Is there no limit to this country's prissiness?
Air New Zealand's in-flight safety video had enough naughtiness and humour to ensure passengers watched, then kill-joys from the so-called gay community complained and had one scene removed.
The offensive moment was All Black Richard Kahui feigning homophobia by declining to kiss genuinely gay male flight attendant Will Coxhead on the cheek.
Some soft professor, apparently, reckons this might kick off a round of gay suicides.
How quickly the oppressed become the oppressors.
Prior to 1986, when the Homosexual Law Reform Bill was passed, we lived in dark days. It was hideous for consenting male adults to risk criminal prosecution for doing what heterosexuals were able to do legally.
But then we got into all this anti-discrimination nonsense. We agree the law should come down heavily on anyone who beats up gays, straights or in-betweens, but it's impossible to control what goes on inside people's heads.
I don't know why we still have to tread on eggshells when it comes to gays, why some pull the victim card. MP Chris Carter set a bad example, whinging that he was picked on by media just because he was gay.

━━━

> _Problem set_
- A) In the opinion piece about the Air New Zealand safety video, what year was the Homosexual Law Reform Bill passed?
- B) Please reproduce the part of the opinion piece that opens with the words containing "Is there no" and closes with "of gay suicides.".

> _Collected data_
━━━

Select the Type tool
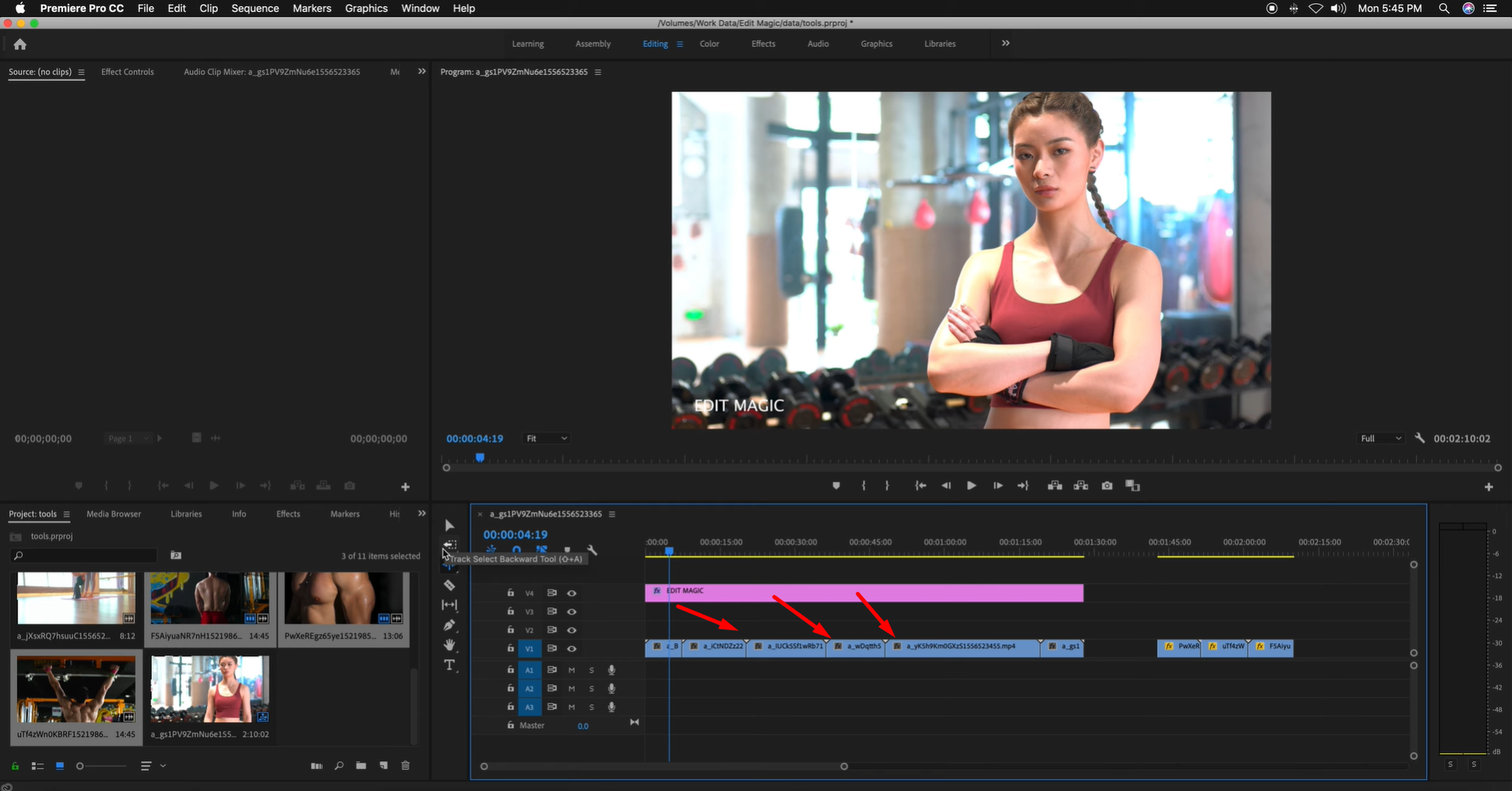The width and height of the screenshot is (1512, 791). (x=450, y=665)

━━━

> _Solutions to each task_
- A) 1986

- B)
Is there no limit to this country's prissiness?
Air New Zealand's in-flight safety video had enough naughtiness and humour to ensure passengers watched, then kill-joys from the so-called gay community complained and had one scene removed.
The offensive moment was All Black Richard Kahui feigning homophobia by declining to kiss genuinely gay male flight attendant Will Coxhead on the cheek.
Some soft professor, apparently, reckons this might kick off a round of gay suicides.